In the forum thread about the fight, rewrite the part that opens with the words "Even Diego who" and closes with "hate Guida lateley.", changing every "Diego" to "Sanchez".

* Excerpted passage:
○ ○ ○ ○

No one is calling for Guida to get a title shot anytime soon and yet people find some reason to trash him and say OH HE'S JUST A GATEKEEPER!! But ofcourse he is and thats what he does best. But more importantly he is exciting to watch in the eyes of the mass majority and the dude has neer said anything bad about anyone.

Even Diego who has an ego the size of Tito's head was humble and gave props to Guida after the fight. The only one who hasnt is Nate Diaz just because he's a punk and cant take a loss.

You can say oh he only does this blah blah blah but the fact is the opponent if they want to win should have the ability to negate him enforcing his own will and use their own tools to stop him from dominating them on the ground just as Diego did.

Great fight all in all no matter what the haters say. For some reason it has become cool to hate Guida lateley.


----------



## TERMINATOR (Jul 6, 2008)

Man I always loved Guida for his heart and courage. I hope now maybe some people on this forum will ease up abit on all the Guida bashing its ridiculous. I can see how some fighters should get crapped on but Guida imo is far from the bashable catagory.

War Guida


----------



## TERMINATOR (Jul 6, 2008)

ufc fight of the decade perhaps


----------



## palmerboy (Oct 23, 2008)

i havent seen this fight yet ill watch it when i finish work. From what i read everywhere im really looking forward to it. I think my fav ufc fight this year before i watch this was Kampmann/Condit


----------



## jcal (Oct 15, 2006)

Toxic said:


> Objective? Your making it sound like Diego dominated Guida for 3 rouns.
> 
> IMO Round 1 10-9 easily Sanchez
> Round 2 clearly 10-9 Guida
> ...


Dont you think round 1 fit all the criteria for a 10-8 round? Diego was the one who was landing shots in thevery opening of the round , guida was mising, he was coming up short Diego took little damage and guida was Messed up even Rogan said that, then a solid headkick that knocked him to the canvas BAD to me if thats not a 10-8 round there is none. Round 3 clearly all the damage was done by diego sub attempts wicked cutting elbows from the bottom, guida could barely do any damage laying on top of diego he was always too low and wasnt reaching him too much, by the way diego was never cut, all that blood from the top of the head and everywhere else was guidas


----------



## Uchaaa (Apr 22, 2007)

○ ○ ○ ○

* Data section:
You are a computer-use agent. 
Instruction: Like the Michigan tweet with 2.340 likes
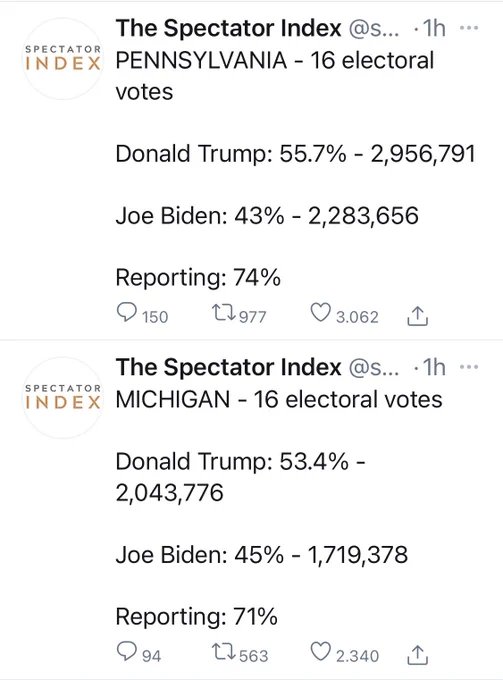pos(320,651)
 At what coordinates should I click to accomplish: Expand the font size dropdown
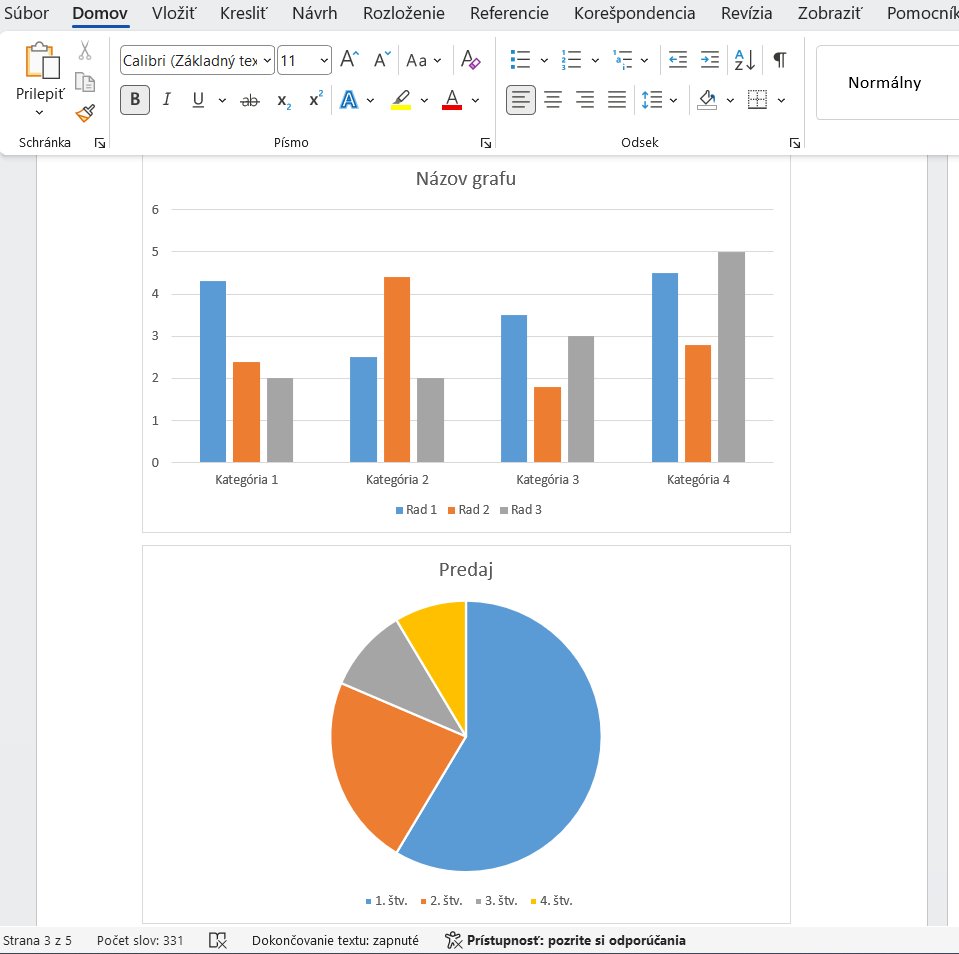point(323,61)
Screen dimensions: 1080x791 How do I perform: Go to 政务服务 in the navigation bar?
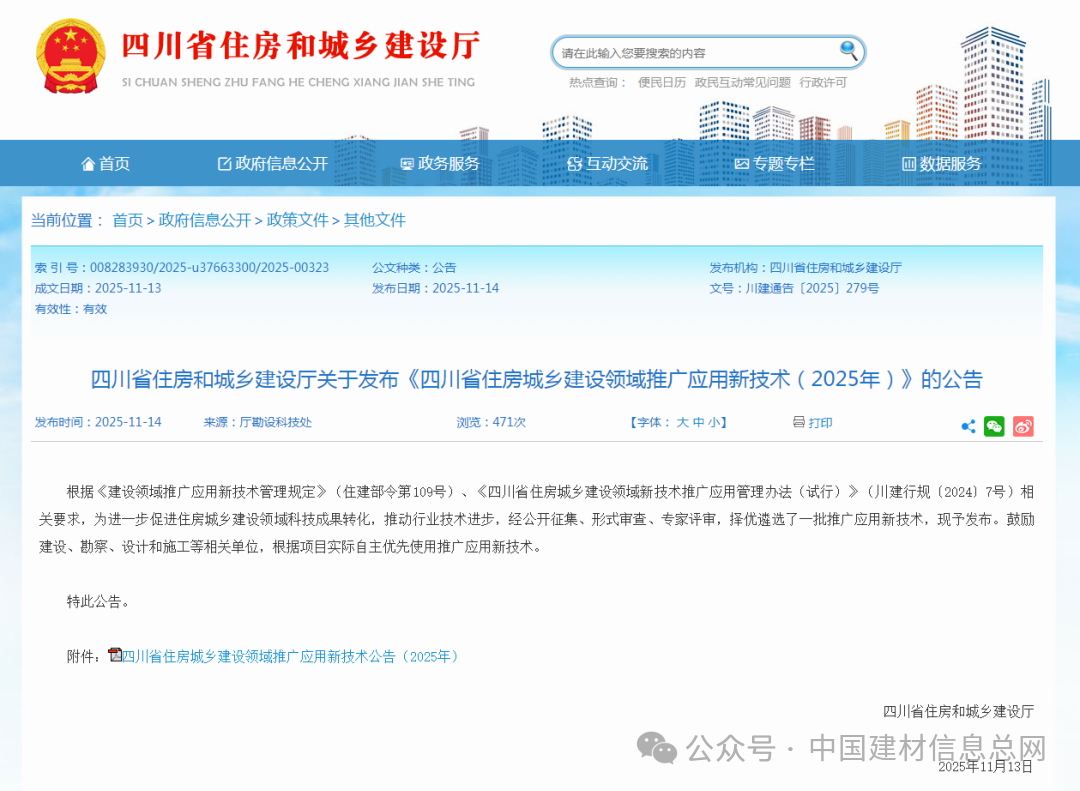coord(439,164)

○ ○ ○ ○

* Problem solution:
Even Sanchez who has an ego the size of Tito's head was humble and gave props to Guida after the fight. The only one who hasnt is Nate Diaz just because he's a punk and cant take a loss.

You can say oh he only does this blah blah blah but the fact is the opponent if they want to win should have the ability to negate him enforcing his own will and use their own tools to stop him from dominating them on the ground just as Sanchez did.

Great fight all in all no matter what the haters say. For some reason it has become cool to hate Guida lateley.